Neuf autres ont été réprimandés avec inscription au dossier: Massounguila Anicet, juge d’instruction au TGI de Dolisie; Ebandza Francis, président par intérim de la 4ème chambre correctionnelle du TGI de Brazzaville; Mampaha Michel, procureur de la République près le TGI de Sibiti; Koulangou Ferdinand, avocat général près la Cour d’appel de Brazzaville; Ngolo Ngambou Sarah, juge d’instruction au TGI de Pointe-Noire; Lembhet Missonsa Davyne Arlette, juge d’instruction au TGI de Pointe-Noire; Oboyo Ikafilofoula Cyr, substitut du procureur de la République au TGI de Pointe-Noire; Massamba Alain, conseiller à la Cour d’appel d’Owando; Ntondele Massamba Nicaise, juge d’instruction au TGI de Kinkala.
Au total, 9 magistrats ont été sanctionnés à Pointe-Noire, Brazzaville (8), Dolisie (2), Kinkala (2), Owando (1) et Sibiti (1), soit un effectif de 23, contre 20 en 2018.
Est-ce la fin du long feuilleton qui a coûté cher à la population?
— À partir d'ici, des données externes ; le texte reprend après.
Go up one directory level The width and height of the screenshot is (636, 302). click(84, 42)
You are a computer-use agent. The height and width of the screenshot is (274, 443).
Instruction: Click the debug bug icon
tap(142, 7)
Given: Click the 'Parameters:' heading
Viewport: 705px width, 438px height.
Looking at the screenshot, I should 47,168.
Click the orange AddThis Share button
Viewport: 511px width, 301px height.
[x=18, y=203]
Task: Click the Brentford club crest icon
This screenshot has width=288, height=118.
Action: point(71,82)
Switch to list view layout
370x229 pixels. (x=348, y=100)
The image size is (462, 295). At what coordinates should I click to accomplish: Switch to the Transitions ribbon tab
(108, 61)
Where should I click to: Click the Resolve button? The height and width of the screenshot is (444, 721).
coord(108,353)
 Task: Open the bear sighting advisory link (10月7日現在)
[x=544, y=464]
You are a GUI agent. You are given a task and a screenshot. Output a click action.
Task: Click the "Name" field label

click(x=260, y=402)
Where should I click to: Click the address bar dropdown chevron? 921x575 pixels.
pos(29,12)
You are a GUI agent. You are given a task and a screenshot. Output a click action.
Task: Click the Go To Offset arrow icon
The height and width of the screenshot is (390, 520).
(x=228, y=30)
Certainement pas. Car, le mal est très profond. Et pourtant, les magistrats ont les salaires qui sont parmi les plus élevés de tous les agents de l’Etat. Au lieu de dire le droit, ils sont tout le temps, mouillés dans la corruption, la concussion et la fraude. Des salaires qui leur avaient été accordés pour les mettre à l’abri de certaines envies et tentations; mais au résultat, l’espoir a été vain.
Bien au contraire, les envies et tentations sont encore devenues grandes. Et, l’appareil judiciaire a complètement sombré.
Le Conseil aurait pu dans ses décisions, assainir la maison «Justice», en sanctionnant tous les magistrats indélicats qui salissent et ternissent l’image de la justice, pour qu’elle redevienne cette justice qui soit toujours le recours, lorsque plus rien ne marche.
Tout compte fait, la population déplore aussi l’usage abusif et détourné que les magistrats semblent faire du pouvoir extraordinaire que la loi leur a conféré, s’agissant, en particulier, du respect de la liberté d’autrui et de la dignité humaine. Beaucoup de contrecoups sont causés à la bonne renommée et au crédit de la justice, en tant que pouvoir organisé auquel chacun, dans la vie, peut avoir recours.
Faut-il rappeler qu’il y a aussi trop de magistrats pour peu de Cours et tribunaux. Nombreux sont dans l’errance dans les Palais, ne sachant quoi faire. Il y a peu de postes qu’il y a des magistrats dans le pays. Ils sont nombreux comme juges du siège dans les différentes chambres ou des substituts du procureur.
Par manque d’espace de travail, ils viennent dans les tribunaux au compte-gouttes ou à des jours bien définis pour quelques heures seulement.
L’Etat ne devrait-il pas penser à arrêter temporairement la formation des magistrats à l’ENMA et à l’étranger? Le temps de régler la situation de ceux qui ont déjà le statut. Car, il y a pléthore des magistrats que le Conseil supérieur de la Magistrature ne sait plus comment les caser ni les affecter.
Néanmoins, dans le cadre de la géopolitique, il y a à déplorer dans ces nominations et sanctions, une connotation un peu tribale.